Sousa’s pessimistic view about mechanical music and its potential malefic on music as an art form stems from concerns about technology and its growing role in society. Sousa is a bit of a luddite concerning automatic music, predicating it will take away the incentive to learn music in the home and play at an amateur level. He goes on to state, “It is simply a question of time when the amateur disappears entirely, and with him a host of vocal and instrumental teachers,” revealing his concern about jobs disappearing at the hands of mechanical music. Another issue Sousa has with mechanical music is the lack of copyright laws to protect the intellectual property of composers. This is particularly damaging when music is being reproduced at a fast rate all over the country without any government monitoring, as it was at this time. I think that artists in the music industry today struggle with a similar issue when dealing with streaming services. Beyoncé and Taylor Swift taking their music off of traditional streaming services a few years ago was an example of artists fighting back against creative theft, which I’m sure Sousa would approved of.
While observing the many uncommon items in special collections, I gravitated towards Dale’s personal scrapbook of Beatles memorabilia. I of course know about Beatlemania, but that book of articles, tickets stubs, and even a piece of John Lennon’s cigarette, is a tangible example of an infatuation I have never seen the likes of. I flipped through, coming across an article titled, “Girls, Here’s How Beatles Rate You,” and thinking I was going to be subjected to a sexist sort of article, I was happy to discover the title was an early version of clickbait! Instead, I found an interesting firsthand account of the Beatle’s impressions of the states after their first visit in 1964. They described how American girls look way older than girls in the UK, but that English and French teens have better fashion. They also say that New York City was cool, but that they were really smitten with Florida. I think this is funny, because all of my family from Ireland is oddly fond of Florida as well. The Beatles go on to argue about what made them famous in the states, John and Paul insisting it was their music and Ringo saying it was probably their haircuts. This article was a neat primary source that provides an idea of what the early days of the Beatles were like.

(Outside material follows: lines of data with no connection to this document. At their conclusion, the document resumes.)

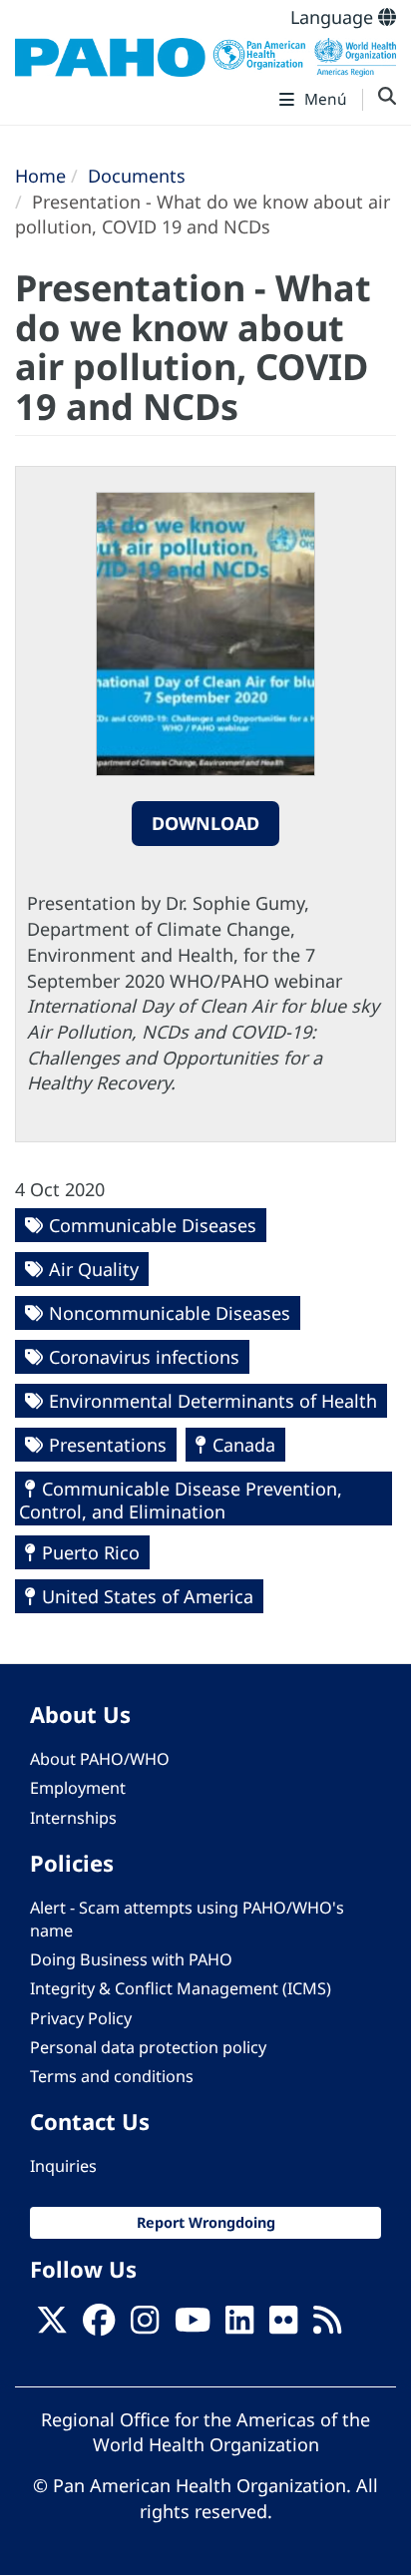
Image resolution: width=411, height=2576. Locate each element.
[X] (52, 2326)
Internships (73, 1818)
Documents (137, 176)
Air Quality (94, 1269)
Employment (78, 1788)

Page 138 and 139 describe the phonograph as a tool for education. French conjugations and German phrases that once vexed children are now, with the assistance of the phonograph, a point of jubilation and mental stimulation. Expressing gleefully, “new ideas appeal to children just as much as grown-ups,” the writer indicates entertainment and simultaneous education as a previously untapped concept. I think this sentiment is naturally appealing to parents who desire betterment of their children and wish to provide through the best learning tools. The emphasis on one’s children and the phonograph is further exhibited on page 143, when the writer’s cousin Smith made a recording, and subsequently died seven days later. The once silly and lighthearted recording became Smith’s father’s “choicest possession on earth”. Today, if you ask someone what they would save if their house was burning down, they would usually say family photos and home videos. These cylinders of your child singing a song or your deceased family members talking seem to be the historical equivalent to today’s family photos. The use of the phonograph as an education tool and a way to preserve the voice of your loved ones align very well with Edison’s advertisement for the many uses of the phonograph. The writer’s review is really just a more personal version of Edison’s advertisement.